### Task description
All that is wanted is the exact text of the lines below from the one with "Viewport: 857px width, 507px height." through the one with "This screenshot has height=600, width=800.", inclusive, minus any pictures.
[[ Data for processing open ]]
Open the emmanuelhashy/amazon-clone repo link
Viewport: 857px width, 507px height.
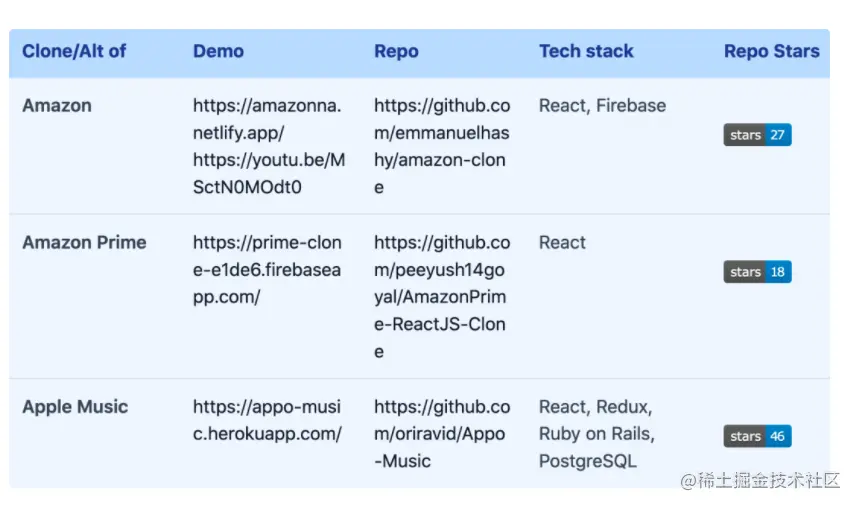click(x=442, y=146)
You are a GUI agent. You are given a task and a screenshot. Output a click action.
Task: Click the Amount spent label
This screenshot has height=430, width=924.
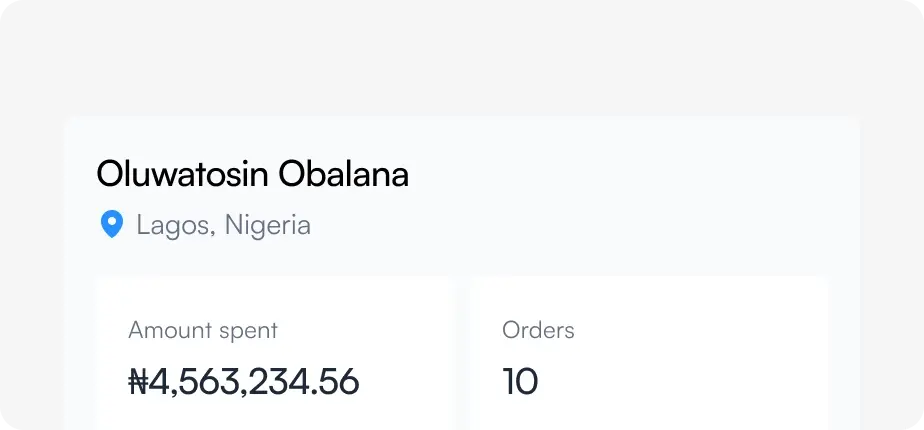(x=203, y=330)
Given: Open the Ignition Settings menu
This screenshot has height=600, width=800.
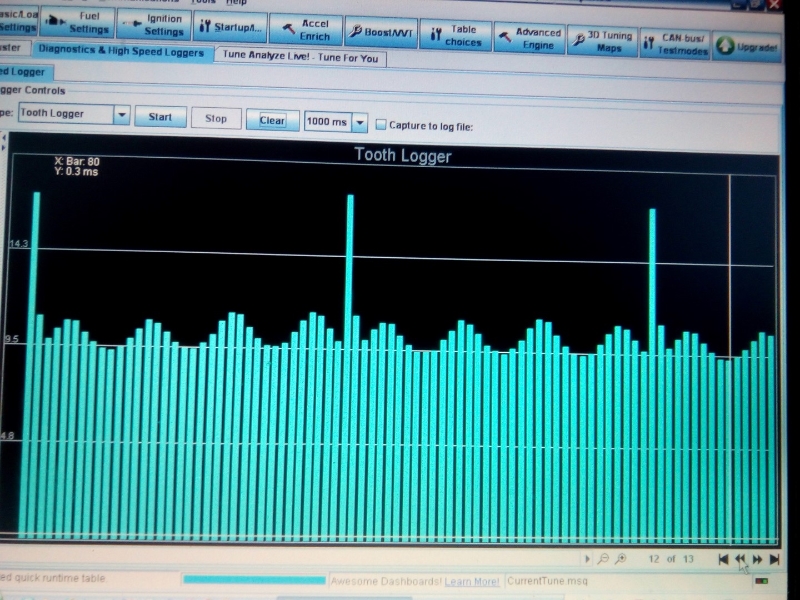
[[ Data for processing closed ]]
[[ Data for processing open ]]
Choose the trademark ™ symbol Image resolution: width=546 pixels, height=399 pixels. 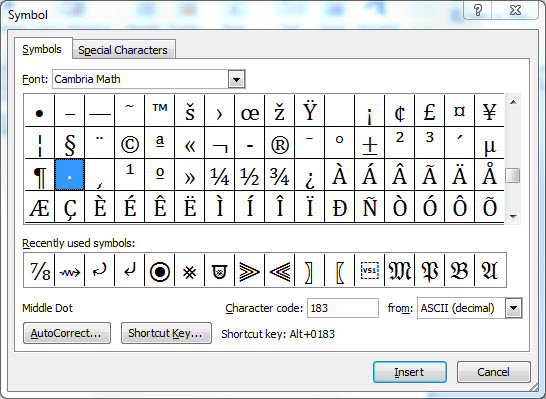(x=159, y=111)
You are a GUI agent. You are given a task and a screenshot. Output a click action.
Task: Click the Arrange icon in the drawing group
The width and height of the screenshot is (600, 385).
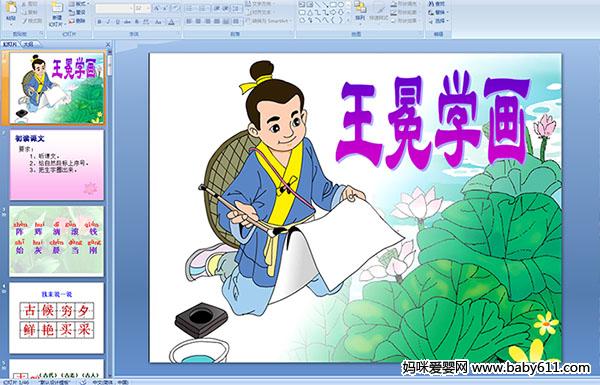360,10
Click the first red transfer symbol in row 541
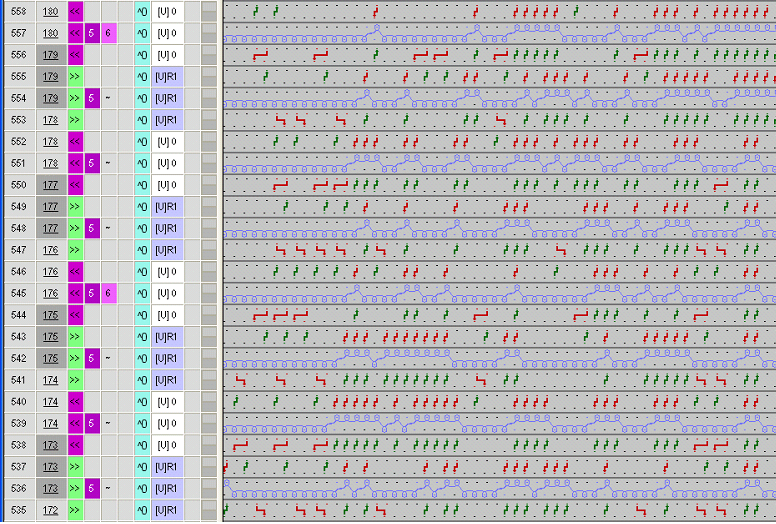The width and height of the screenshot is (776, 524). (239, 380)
[[ Data for processing closed ]]
[[ Data for processing open ]]
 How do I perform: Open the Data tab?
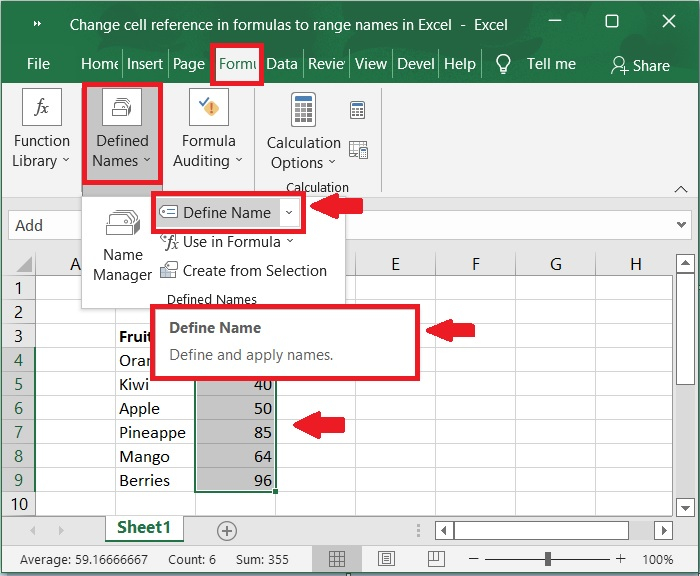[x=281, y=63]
[[ Data for processing closed ]]
### Finished exercise
Viewport: 857px width, 507px height.
click(x=442, y=146)
You are a GUI agent. You are given a task and a screenshot. Output a click action.
Task: Click the Amount spent label
This screenshot has height=430, width=924.
(x=203, y=330)
Given: Open the Ignition Settings menu
This screenshot has height=600, width=800.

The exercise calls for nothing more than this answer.